Find each line in the entries below that contains the word "give" and copy those lines out in full.

========================================

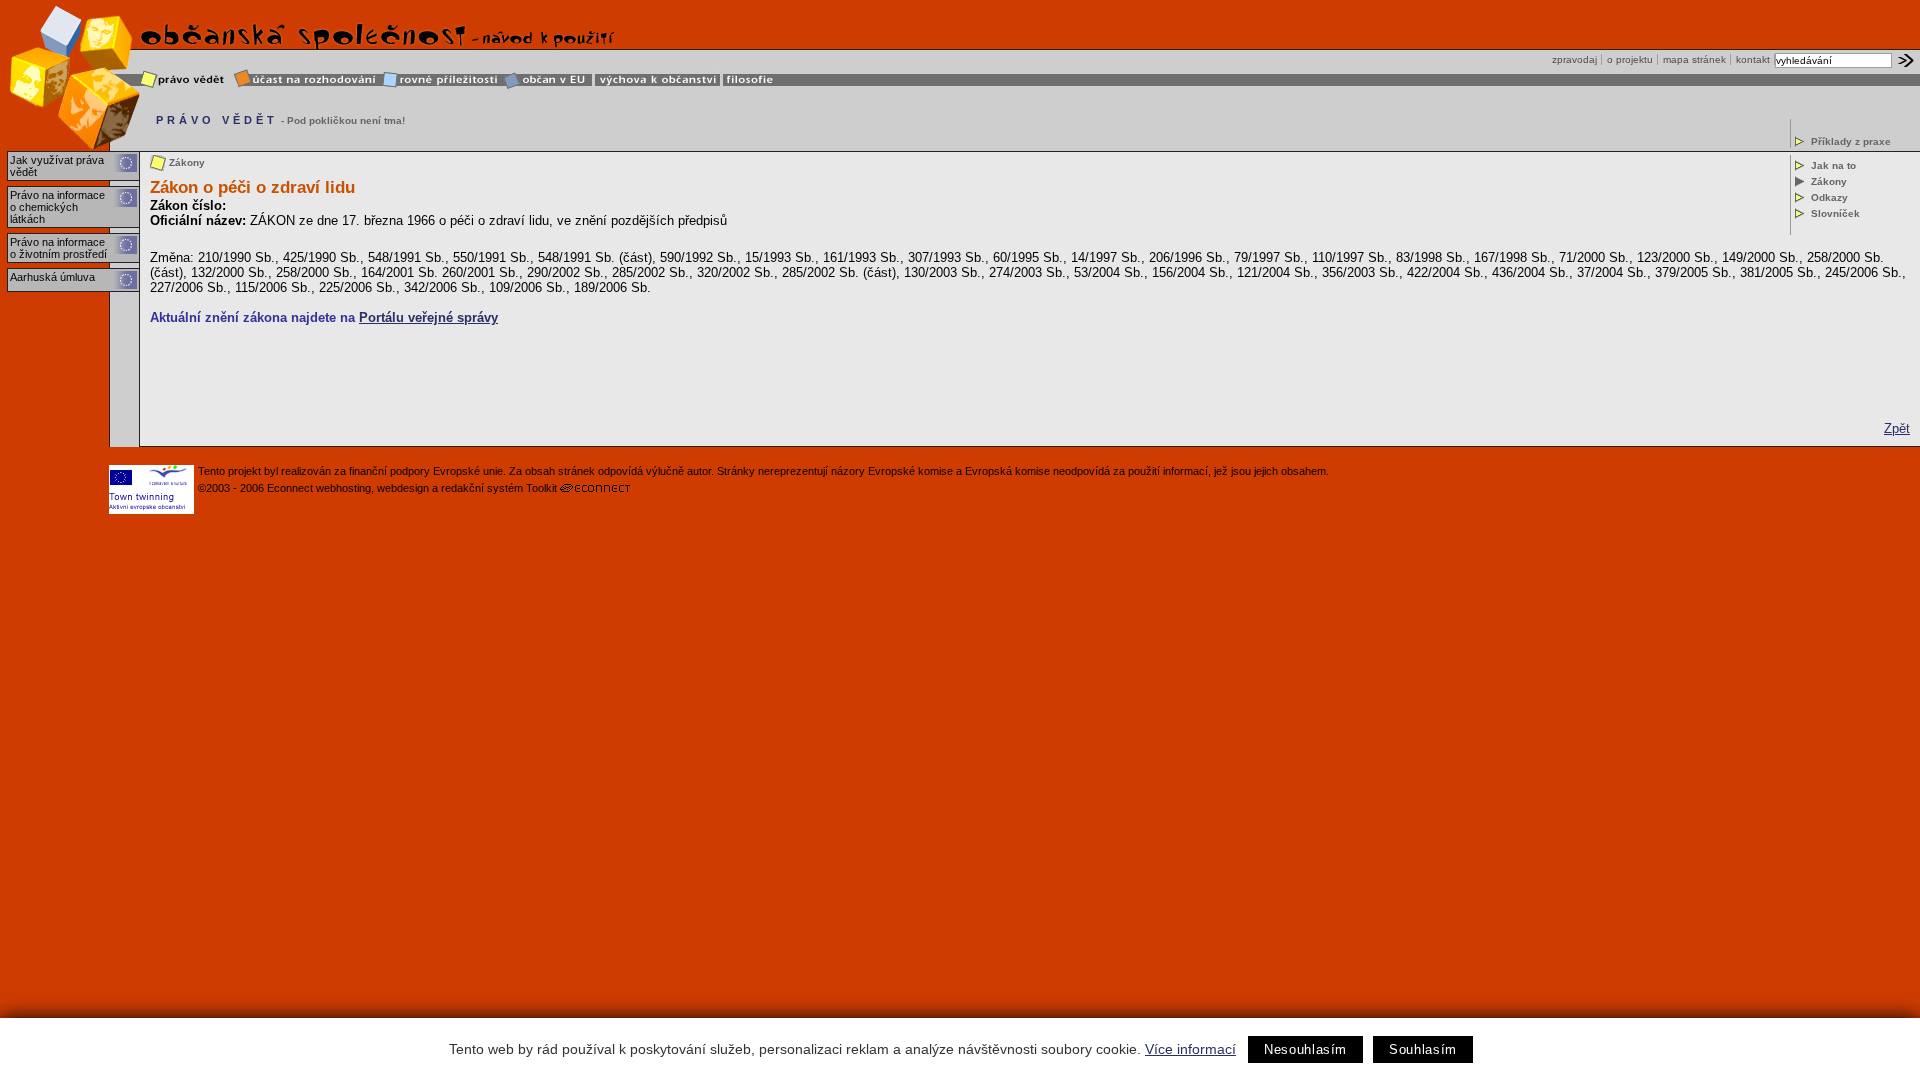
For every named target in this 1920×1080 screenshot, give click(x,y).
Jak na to (1833, 165)
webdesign (403, 488)
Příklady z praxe (1851, 141)
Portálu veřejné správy (428, 317)
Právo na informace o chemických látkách (57, 207)
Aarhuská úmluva (52, 277)
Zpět (1897, 428)
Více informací (1190, 1049)
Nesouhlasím (1305, 1049)
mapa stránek (1694, 59)
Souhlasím (1423, 1049)
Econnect (290, 488)
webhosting (343, 488)
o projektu (1630, 59)
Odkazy (1829, 197)
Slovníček (1835, 213)
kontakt (1753, 59)
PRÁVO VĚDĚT (217, 120)
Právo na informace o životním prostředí (58, 248)
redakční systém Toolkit (499, 488)
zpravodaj (1574, 59)
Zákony (1829, 181)
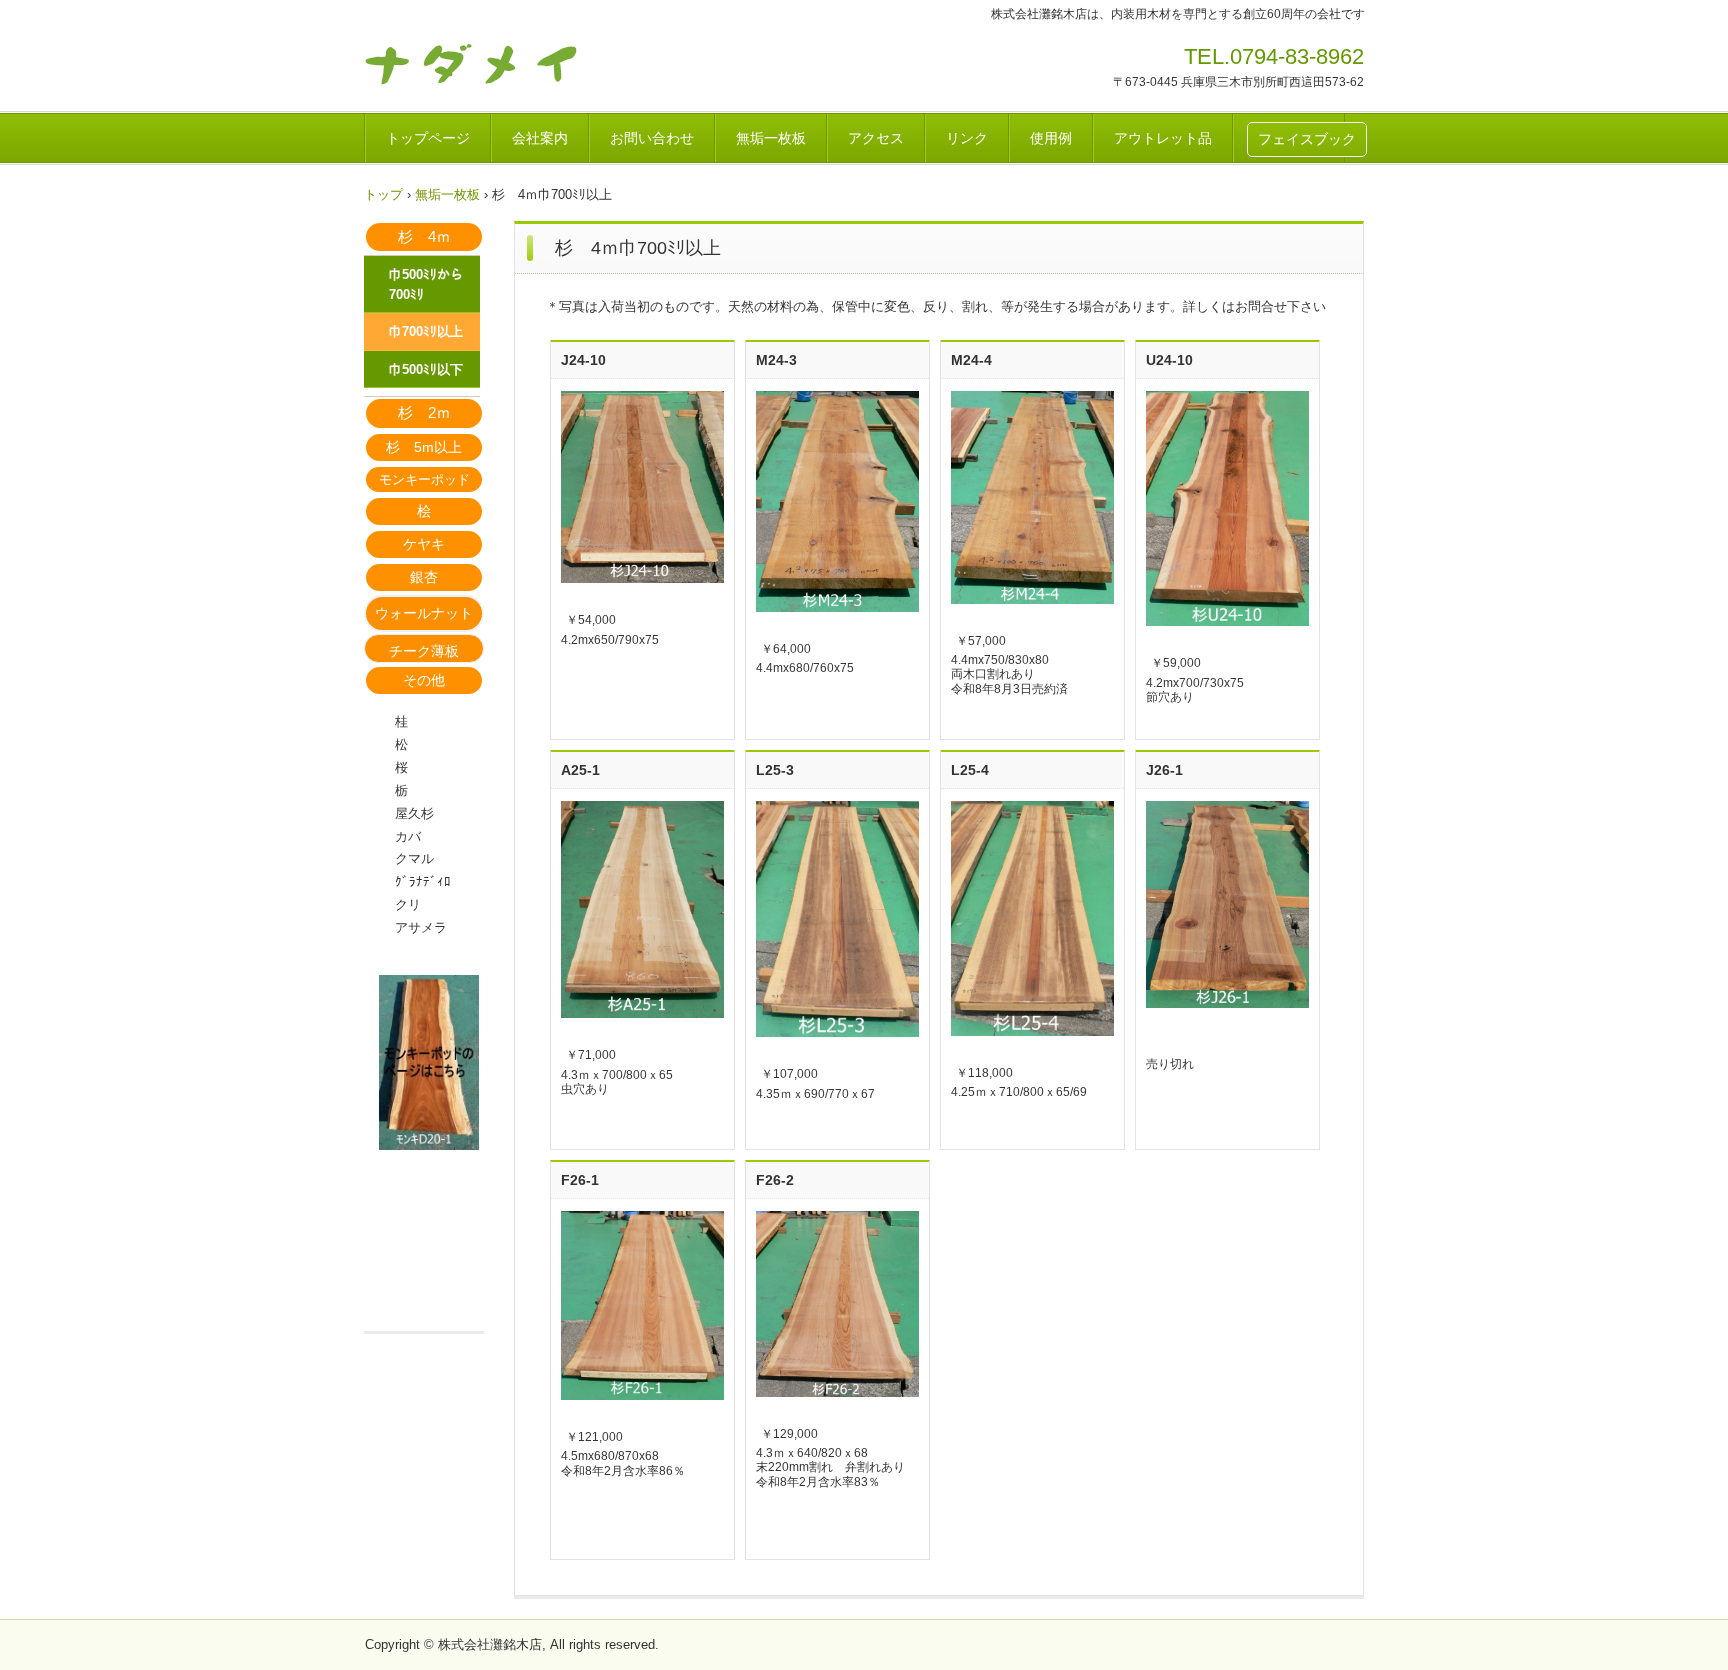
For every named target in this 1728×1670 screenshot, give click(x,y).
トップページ (428, 138)
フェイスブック (1307, 139)
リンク (967, 138)
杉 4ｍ (424, 236)
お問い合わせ (652, 138)
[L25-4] (1032, 918)
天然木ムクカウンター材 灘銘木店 (503, 63)
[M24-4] (1032, 497)
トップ (383, 194)
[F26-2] (837, 1304)
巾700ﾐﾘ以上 (426, 331)
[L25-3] (837, 919)
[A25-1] (642, 909)
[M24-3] (837, 501)
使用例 (1051, 138)
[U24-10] (1227, 508)
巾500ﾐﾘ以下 (426, 369)
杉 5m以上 (424, 447)
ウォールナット (424, 613)
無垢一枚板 (771, 138)
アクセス (876, 138)
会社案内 (540, 138)
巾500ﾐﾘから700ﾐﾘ (426, 284)
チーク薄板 (424, 651)
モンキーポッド (424, 479)
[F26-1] (642, 1305)
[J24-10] (642, 487)
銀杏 (424, 577)
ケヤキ (424, 544)
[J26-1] (1227, 904)
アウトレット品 (1163, 138)
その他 (424, 680)
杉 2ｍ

========================================

WORKED SOLUTION —
For every named target in this 1920×1080 screenshot, give click(x,y).
For every named target in this 1728×1670 screenshot, give click(x,y).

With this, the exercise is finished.